1) Sketch a graph of the function.

2) Analyse the derivative.

3) Analyse the points where the derivative is zero: local min, max, saddle point?

4) Look at the second derivative ##f''(x)##.

5) Use the fact that ##f## never decreases. If it did ##f'(x)## would be less than zero at some points.

6) What happens for small ##x##?

7) Have you noticed the function is symmetric about the y-axis?

You have to be prepared to do some of the thinking here.
7)

Math_QED
Mark44
Mentor
nothing special.
what are the values of f(x) at the points where f'(x) = 0?
You found f'(x) in post #1 -- f'(x) = x(1 + sin(x)).

Are you saying you don't know how to solve the equation x(1 + sin(x)) = 0?

sergey_le and Math_QED

You found f'(x) in post #1 -- f'(x) = x(1 + sin(x)).

Are you saying you don't know how to solve the equation x(1 + sin(x)) = 0?
You mean I have to show that there is no f' axis with x axis?

Mark44
Mentor
You mean I have to show that there is no f' axis with x axis?
I have no idea what that means.
I'm asking whether you can solve the equation x(1 + sin(x)) = 0. This is something you should have done in an algebra/trig class.

I have no idea what that means.
I'm asking whether you can solve the equation x(1 + sin(x)) = 0. This is something you should have done in an algebra/trig class.
Yes I know how to solve it
x(1 + sin(x)) = 0 when
x=0 or x=3/2+πk

Mark44
Mentor
Yes I know how to solve it
x(1 + sin(x)) = 0 when
x=0 or x=3/2+πk
x = 0, yes, but x=3/2+πk is not a solution.

why x=3/2+πk is not a solution?

PeroK
Homework Helper
Gold Member
why x=3/2+πk is not a solution?
I guess you meant
I guess you meant ##x = \frac{3\pi}{2} + 2\pi k##?
So, @sergey_le, now you know that f'(x) = 0 for x = 0 or for ##x = \frac{3\pi}{2} + 2\pi k##.
What are the values of f(x) at these x values?

You also know that f'(x) > 0 for ##x \ne 0## and for ##x \ne \frac{3\pi}{2} + 2\pi k##.

Remember that you're trying to show that f(x) > 0 for x > 0 as part of the problem.

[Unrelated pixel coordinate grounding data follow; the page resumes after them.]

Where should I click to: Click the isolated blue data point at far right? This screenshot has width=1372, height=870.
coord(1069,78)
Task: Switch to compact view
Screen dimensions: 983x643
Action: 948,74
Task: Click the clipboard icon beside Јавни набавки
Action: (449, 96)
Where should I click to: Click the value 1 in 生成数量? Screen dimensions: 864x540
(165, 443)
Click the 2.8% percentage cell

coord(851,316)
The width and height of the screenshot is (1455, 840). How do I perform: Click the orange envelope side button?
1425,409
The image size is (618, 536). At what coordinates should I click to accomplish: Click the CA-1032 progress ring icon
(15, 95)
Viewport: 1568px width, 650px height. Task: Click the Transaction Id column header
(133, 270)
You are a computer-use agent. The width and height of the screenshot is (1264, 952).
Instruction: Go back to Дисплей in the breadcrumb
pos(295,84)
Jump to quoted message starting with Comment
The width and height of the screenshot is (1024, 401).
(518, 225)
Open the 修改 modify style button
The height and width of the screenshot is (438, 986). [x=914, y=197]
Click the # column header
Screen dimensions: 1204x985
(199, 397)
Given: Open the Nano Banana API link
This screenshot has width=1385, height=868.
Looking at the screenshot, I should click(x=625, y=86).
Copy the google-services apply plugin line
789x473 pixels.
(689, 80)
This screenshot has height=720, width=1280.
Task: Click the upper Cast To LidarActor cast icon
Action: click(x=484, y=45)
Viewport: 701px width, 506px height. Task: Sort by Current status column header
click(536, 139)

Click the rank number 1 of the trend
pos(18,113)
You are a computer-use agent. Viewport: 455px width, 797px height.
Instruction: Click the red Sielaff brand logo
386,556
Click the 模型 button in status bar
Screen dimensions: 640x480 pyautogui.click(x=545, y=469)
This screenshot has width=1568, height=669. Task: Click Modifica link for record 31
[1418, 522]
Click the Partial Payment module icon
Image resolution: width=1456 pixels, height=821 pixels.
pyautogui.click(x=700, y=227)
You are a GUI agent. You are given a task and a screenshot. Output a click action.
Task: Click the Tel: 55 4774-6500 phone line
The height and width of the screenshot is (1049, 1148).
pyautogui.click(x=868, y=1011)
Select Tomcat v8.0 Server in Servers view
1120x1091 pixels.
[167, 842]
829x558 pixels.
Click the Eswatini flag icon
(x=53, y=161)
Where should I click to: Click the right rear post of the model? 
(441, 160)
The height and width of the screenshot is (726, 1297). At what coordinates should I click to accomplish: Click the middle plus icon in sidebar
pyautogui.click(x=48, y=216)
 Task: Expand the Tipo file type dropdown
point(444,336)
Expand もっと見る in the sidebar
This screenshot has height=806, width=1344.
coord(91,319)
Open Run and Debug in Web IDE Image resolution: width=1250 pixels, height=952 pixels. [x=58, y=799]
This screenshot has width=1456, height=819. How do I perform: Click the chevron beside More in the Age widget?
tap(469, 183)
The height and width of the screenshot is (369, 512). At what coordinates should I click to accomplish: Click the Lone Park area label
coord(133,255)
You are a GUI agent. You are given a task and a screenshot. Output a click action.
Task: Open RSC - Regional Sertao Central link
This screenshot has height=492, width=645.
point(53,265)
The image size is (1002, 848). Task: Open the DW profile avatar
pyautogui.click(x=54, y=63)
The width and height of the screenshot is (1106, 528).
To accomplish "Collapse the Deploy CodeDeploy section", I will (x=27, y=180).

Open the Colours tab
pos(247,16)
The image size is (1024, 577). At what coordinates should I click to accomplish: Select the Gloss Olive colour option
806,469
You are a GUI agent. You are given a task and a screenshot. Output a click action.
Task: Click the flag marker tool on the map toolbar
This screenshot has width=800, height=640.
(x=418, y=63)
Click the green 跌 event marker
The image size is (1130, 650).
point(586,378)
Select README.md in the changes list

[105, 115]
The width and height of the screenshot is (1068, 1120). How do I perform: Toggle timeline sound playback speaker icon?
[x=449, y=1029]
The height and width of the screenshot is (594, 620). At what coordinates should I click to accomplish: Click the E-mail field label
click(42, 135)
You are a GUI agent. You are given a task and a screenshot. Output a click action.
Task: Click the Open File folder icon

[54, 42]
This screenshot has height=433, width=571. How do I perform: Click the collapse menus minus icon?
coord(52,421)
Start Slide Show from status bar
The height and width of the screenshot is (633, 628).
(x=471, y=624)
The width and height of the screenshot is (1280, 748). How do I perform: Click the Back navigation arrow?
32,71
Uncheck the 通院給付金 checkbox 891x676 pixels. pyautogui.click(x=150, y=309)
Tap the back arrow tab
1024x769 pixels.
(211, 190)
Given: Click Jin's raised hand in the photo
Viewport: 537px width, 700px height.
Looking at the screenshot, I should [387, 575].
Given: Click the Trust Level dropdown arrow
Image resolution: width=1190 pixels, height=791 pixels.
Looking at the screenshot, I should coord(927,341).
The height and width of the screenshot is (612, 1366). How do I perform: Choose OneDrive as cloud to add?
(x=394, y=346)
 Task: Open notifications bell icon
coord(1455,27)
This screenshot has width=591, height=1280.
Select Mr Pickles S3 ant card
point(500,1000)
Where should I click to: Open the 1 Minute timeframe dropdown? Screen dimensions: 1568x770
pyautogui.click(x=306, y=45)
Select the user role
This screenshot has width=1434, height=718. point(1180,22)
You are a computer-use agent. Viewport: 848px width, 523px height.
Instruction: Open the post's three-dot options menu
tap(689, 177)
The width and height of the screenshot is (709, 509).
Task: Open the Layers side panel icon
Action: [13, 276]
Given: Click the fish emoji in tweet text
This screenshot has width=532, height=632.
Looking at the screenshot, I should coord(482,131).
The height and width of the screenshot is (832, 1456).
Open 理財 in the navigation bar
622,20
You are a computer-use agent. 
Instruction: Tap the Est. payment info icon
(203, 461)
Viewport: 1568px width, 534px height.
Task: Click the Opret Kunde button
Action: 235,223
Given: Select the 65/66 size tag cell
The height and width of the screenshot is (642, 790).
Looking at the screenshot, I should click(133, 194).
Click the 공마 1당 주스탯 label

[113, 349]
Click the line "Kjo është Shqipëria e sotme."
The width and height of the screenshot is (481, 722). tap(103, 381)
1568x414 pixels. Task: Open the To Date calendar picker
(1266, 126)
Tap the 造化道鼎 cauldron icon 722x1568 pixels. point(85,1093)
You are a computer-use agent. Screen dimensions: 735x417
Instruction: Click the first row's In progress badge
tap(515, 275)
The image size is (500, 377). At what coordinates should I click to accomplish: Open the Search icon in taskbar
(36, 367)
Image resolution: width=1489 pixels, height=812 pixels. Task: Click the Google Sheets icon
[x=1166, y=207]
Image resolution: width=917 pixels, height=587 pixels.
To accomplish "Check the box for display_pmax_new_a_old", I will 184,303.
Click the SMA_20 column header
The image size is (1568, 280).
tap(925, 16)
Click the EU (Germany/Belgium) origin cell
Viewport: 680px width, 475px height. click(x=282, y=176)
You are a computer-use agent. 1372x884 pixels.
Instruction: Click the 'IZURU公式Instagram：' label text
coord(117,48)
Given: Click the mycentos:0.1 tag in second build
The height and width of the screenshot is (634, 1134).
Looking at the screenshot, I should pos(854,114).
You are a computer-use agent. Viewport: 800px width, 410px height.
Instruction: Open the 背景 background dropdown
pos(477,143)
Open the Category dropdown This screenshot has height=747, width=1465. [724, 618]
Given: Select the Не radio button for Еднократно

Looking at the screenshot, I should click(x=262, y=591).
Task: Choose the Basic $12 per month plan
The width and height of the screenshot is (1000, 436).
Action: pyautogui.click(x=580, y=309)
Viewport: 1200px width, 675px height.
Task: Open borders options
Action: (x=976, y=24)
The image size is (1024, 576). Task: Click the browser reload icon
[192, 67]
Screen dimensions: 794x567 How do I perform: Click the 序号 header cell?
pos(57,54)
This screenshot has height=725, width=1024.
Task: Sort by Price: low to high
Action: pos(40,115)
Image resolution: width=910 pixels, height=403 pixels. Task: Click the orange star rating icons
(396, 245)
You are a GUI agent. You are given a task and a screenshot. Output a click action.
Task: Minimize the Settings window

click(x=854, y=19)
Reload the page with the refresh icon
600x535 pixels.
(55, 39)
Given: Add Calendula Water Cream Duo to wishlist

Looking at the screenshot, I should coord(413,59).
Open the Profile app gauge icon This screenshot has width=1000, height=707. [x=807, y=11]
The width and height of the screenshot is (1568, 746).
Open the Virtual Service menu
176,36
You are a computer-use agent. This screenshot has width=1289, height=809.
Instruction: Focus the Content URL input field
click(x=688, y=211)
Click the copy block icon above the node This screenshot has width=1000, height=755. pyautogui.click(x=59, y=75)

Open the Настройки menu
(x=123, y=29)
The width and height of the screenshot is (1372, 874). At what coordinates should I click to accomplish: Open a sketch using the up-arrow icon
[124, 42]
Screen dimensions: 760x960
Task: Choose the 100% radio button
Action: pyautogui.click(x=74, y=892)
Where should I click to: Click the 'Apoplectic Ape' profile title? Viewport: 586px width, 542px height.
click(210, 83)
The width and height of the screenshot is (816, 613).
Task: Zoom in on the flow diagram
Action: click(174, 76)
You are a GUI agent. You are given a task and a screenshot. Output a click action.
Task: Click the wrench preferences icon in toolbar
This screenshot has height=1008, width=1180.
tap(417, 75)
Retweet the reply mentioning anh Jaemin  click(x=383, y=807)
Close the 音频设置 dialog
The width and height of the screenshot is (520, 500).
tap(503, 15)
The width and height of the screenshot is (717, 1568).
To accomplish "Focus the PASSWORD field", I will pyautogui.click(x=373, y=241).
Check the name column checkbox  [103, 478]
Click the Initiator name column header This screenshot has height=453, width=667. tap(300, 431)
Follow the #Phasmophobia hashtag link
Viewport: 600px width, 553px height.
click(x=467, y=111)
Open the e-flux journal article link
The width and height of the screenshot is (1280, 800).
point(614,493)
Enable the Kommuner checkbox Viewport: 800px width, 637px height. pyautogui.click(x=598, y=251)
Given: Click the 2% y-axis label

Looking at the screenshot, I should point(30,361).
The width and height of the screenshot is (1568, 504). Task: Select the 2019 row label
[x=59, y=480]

Last edited by a moderator:
sergey_le
I guess you meant ##x = \frac{3\pi}{2} + 2\pi k##?
Yes I'm sorry.
I don't know why I make such mistakes

I guess you meant

So, @sergey_le, now you know that f'(x) = 0 for x = 0 or for ##x = \frac{3\pi}{2} + 2\pi k##.
What are the values of f(x) at these x values?

You also know that f'(x) > 0 for ##x \ne 0## and for ##x \ne \frac{3\pi}{2} + 2\pi k##.

Remember that you're trying to show that f(x) > 0 for x > 0 as part of the problem.
Thanks so much I finally realized

PeroK
Homework Helper
Gold Member
I thought it might be worth adding an outline solution to this.

We need to show that ##f(x) > 0 \ ## when ##x \ne 0##, where ##f(x) = \frac 1 2 x^2 - x\cos x + \sin x##.

Note that ##f## is symmetric about the y-axis (##f(x) = f(-x)##), so it is enough to show that ##f(x) > 0## for ##x > 0##. Note also that ##f(0) = 0##.

##f'(x) = x + x\sin x = x(1 + \sin x)##

Therefore ##f'(x) \ge 0## for ##x > 0##, hence (by the mean value theorem) ##f(x) \ge 0## for ##x > 0##.

Note that ##f'(x) = 0## when ##x = \frac 3 2 \pi + 2n\pi##. In particular, ##f'(x) > 0## for ##x \in (0, \pi]##. Therefore, by the mean value theorem, ##f(x) > 0## for ##x \in (0, \pi]##. And, of course, ##f(\pi) > 0##.

Finally, for ##x > \pi## we have ##f'(x) \ge 0##, hence ##f(x) \ge f(\pi) > 0##; and the result follows.

JD_PM and sergey_le